* [RECORDS PROVIDED]
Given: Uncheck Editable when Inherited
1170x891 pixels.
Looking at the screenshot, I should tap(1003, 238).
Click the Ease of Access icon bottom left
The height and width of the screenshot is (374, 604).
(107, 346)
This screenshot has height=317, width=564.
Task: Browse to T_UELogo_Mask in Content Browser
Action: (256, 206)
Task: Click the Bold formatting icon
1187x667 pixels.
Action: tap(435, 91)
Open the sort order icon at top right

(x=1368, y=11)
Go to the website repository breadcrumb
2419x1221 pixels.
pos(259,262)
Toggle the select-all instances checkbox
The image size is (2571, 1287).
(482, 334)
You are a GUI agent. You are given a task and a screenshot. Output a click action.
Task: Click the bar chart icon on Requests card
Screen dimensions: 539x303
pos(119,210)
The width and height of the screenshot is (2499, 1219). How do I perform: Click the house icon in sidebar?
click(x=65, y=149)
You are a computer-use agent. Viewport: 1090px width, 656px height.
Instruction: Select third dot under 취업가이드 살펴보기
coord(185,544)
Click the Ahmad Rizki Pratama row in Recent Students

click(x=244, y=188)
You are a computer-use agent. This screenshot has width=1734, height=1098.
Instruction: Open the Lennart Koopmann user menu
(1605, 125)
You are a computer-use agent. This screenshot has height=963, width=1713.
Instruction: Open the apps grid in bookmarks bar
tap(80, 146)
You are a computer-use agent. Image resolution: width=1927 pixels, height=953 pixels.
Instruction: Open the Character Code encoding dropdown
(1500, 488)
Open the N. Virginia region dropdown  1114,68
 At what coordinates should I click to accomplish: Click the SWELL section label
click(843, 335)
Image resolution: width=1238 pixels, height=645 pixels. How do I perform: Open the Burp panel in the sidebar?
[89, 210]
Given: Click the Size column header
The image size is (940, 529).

* [YOUR OBJECTIVE] With the line containing "Click the Ahmad" as the first and the last line of the records as the final one, print exactly the lines in that span.

* [RESULT]
Click the Ahmad Rizki Pratama row in Recent Students

click(x=244, y=188)
You are a computer-use agent. This screenshot has width=1734, height=1098.
Instruction: Open the Lennart Koopmann user menu
(1605, 125)
You are a computer-use agent. This screenshot has height=963, width=1713.
Instruction: Open the apps grid in bookmarks bar
tap(80, 146)
You are a computer-use agent. Image resolution: width=1927 pixels, height=953 pixels.
Instruction: Open the Character Code encoding dropdown
(1500, 488)
Open the N. Virginia region dropdown  1114,68
 At what coordinates should I click to accomplish: Click the SWELL section label
click(843, 335)
Image resolution: width=1238 pixels, height=645 pixels. How do I perform: Open the Burp panel in the sidebar?
[89, 210]
Given: Click the Size column header
The image size is (940, 529).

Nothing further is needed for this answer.